_Travail demandé_.
[1] D'après l'extrait sur l'apprentissage de la danse, au cours de quelle décennie l'enseignement de la danse contemporaine s'est-il institutionnalisé ?
[2] Poursuivez l'extrait sur l'apprentissage de la danse en reprenant juste après sa dernière phrase.

_Extrait_.

---

Cependant, l’acquisition de ce geste est associée à un autre type de savoirs corporels, les savoirs constitués qui renvoient non plus au fond mais à la forme et plus particulièrement à la forme visible. Ils font appel à une terminologie précise (position des bras, position des pieds, le plié, le dégagé, l’enroulé du dos, le cambré, la spirale, l’inclinaison latérale du dos, les cinq types de sauts, les tours, les pas de liaison etc…) et se font dans une succession d’actions déterminées. Ils se réfèrent à des normes plutôt fortes. Les contraintes sont relativement importantes.
Il y a ainsi dans l’apprentissage de la danse, l’acquisition de deux types de savoirs, l’un renvoyant au fond, l’autre à la forme visible. L’un est champ de forces et met en mouvement. Ce savoir est plutôt informel. Le second contient, enveloppe, rend visible et formalise ce champ de forces. Le premier est soumis à des contraintes faibles et des normes souples. La codification est peu existante tandis que le second savoir est un savoir formalisé et codifié, aux contraintes fortes. Dès lors l’apprentissage et l’acquisition de ces deux savoirs peuvent s’avérer paradoxaux voire contradictoires.
L’éclosion de la danse contemporaine et l’institutionnalisation de son enseignement au cours des années 80 ont favorisé l’émergence de la notion de "corps disponible" (Saladain, 2017). Celle-ci a permis de répondre à cette tension inhérente entre savoir instituant, plutôt informel, et savoir constitué formel.
Une nouvelle capabilité : du corps disponible vers l’exercice du désapprendre. Réflexion critique et émancipation
Je soutiens ici que la pratique de la danse, quel que soit le cadre, permet de développer les deux types de savoirs et d’acquérir de cette manière une capabilité[6] spécifique : le corps disponible.
Le vocable corps disponible regroupe trois dispositions. La est cette capacité de s’individuer, de se sentir singulier et autre en se libérant d’une modélisation par imitation (faire comme l’enseigant de danse en copiant visuellement ce qu’il fait…). Il s’agit de trouver ses propres ressorts internes. Le corps disponible renvoie, ensuite, à l’idée d’un corps libéré des mécanismes de contrainte propres aux savoirs constitués de la danse. Il ne s’agit pas de les occulter, il s’agit au contraire de les avoir intégrés pour prendre appui dessus et ainsi dépasser ces savoirs constitués. Enfin, ce vocable renvoie au pouvoir d’agir. Il s’agit là de se saisir d’une situation donnée pour s’engager dans une action. Ces dispositions ne sont pas hétérogènes. Le corps disponible permet cette ouverture au monde pour se saisir des situations, agir par le mouvement dansé en s’appuyant sur ses propres moyens en congruence avec l’environnement, exprimer une singularité et enfin éprouver et affirmer une liberté. Ainsi, le corps disponible offre cet « ensemble de possibilités de choisir et d’agir » (Saladain, 2017, p.16) propres à la capabilité. Oui, mais comment ?

---

_Entrées de données_.

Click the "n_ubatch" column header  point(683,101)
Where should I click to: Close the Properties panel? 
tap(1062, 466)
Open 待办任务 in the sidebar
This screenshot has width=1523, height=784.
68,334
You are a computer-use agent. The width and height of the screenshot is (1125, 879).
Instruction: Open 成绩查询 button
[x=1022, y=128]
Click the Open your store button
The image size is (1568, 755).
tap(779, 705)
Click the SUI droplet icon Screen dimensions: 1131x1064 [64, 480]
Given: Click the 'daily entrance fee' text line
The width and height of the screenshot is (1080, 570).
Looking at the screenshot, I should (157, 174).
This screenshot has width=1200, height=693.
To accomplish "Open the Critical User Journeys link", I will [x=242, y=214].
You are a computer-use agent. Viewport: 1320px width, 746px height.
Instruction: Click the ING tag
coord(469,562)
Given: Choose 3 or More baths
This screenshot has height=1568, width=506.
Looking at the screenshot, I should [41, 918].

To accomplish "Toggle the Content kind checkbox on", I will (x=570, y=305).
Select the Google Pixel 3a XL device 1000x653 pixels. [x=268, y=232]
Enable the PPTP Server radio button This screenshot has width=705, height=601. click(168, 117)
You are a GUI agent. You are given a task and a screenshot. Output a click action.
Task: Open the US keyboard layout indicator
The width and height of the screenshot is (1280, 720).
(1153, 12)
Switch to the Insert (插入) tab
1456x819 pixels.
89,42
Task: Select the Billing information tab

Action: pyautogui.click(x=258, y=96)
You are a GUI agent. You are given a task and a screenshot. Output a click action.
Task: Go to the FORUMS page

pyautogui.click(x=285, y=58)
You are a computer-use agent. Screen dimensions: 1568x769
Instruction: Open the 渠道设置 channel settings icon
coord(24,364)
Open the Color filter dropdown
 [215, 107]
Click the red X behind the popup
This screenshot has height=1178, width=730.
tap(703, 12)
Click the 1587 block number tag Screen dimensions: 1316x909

---

_Corrigé des exercices_.
[1] Au cours des années 80.

[2]
Tout d’abord, le corps disponible renvoie à une approche naturaliste du corps dessinant des normes corporelles souples (Saladain, 2017, p.29) où le travail de sensations, le savoir-sentir, est privilégié au détriment de savoirs corporels formels. Il s’agit plus particulièrement « de la nécessité que le corps puisse se défaire des éléments techniques {…} Ce n’est plus un corps adapté aux réquisits d’une danse codifié mais la capacité de se préparer à un état de disponibilité. » (Chopin, Saladain, 2017, p.45). Il s’agit là d’un apprentissage pour déconstruire et reconstruire laissant ainsi place à une forme d’improvisation, de liberté et de singularité.
Il nous faut apporter une précision. Cette notion de corps disponible a été théorisée dans le cadre d’une recherche qui s’est appuyée sur la formation des danseurs professionnels (Saladain, 2017). Cependant, nous avons pu montrer ailleurs que cette disposition du corps disponible existe bel et bien dans le processus de formation et dans l’enseignement à destination des enfants et des amateurs (Pérès, 2023).
S’érige ainsi une formation avec de nouvelles normes corporelles : apprendre à construire et déconstruire corporellement pour laisser place à l’improvisation et la singularité de chaque apprenant. Cet apprentissage se met en place dès les premiers apprentissages (Pérès, 2023).
Par ailleurs, cette forme particulière de technique du corps (Mauss, 1934) est très souvent associée à l’esprit disponible (Saladain, 2017, p.16). Cela permet de développer une capabilité particulière : l’expérience du désapprendre (Chopin, 2017). Chopin et Saladain présentent cette expérience comme un exercice continu du désapprendre où il « s’agit d’apprendre à déconstruire et être critique. Il s’agit d’apprendre comment on déconstruit » (Chopin, Saladain, 2017, p.42). Se met en place, ainsi, lors de l’expérimentation et de l’apprentissage en danse l’acquisition d’un savoir-sentir passant par l’apprentissage continuel de construction/déconstruction ouvrant la voie à « une acuité épistémique » (Chopin, Saladain, 2017, p.45). Par une remise en cause de ses savoirs corporels, c’est une formation à la réflexion critique qui se met en place. Il y a, en effet, là une capacité à déconstruire ses propres savoirs et à les objectiver pour choisir, le tout dans une visée émancipatrice et politique correspondant à ce que Nussbaum nomme les émotions démocratiques.
Ainsi, cette acuité épistémique, ou réflexion critique, s’est étayée sur la formation du corps disponible, corps formé de la rencontre entre savoirs constitués et savoirs instituants dont le savoir sentir est au fondement. Il y a ainsi un continuum entre sentir, dimension sensible, corps disponible et réflexion critique proches en ce sens des émotions démocratiques de Nussbaum. Dès lors, l’apprentissage des savoirs de danse participe aux techniques du corps pour former un corps et un esprit disponibles propices aux émotions démocratiques et à la réflexion critique. S’engage, de cette manière, une formation et une construction de l’individu pouvant s’émanciper non pas à partir d’une rationalité hors sol mais à partir d’une rationalité et d’une réflexion émancipatrice toutes deux basées sur le savoir-sentir et l’expérience sensible.
Pour former à cette disposition du corps disponible et à cette capacité de l’expérience du désapprendre, la pédagogie en danse a fait appel à un exercice : la marche.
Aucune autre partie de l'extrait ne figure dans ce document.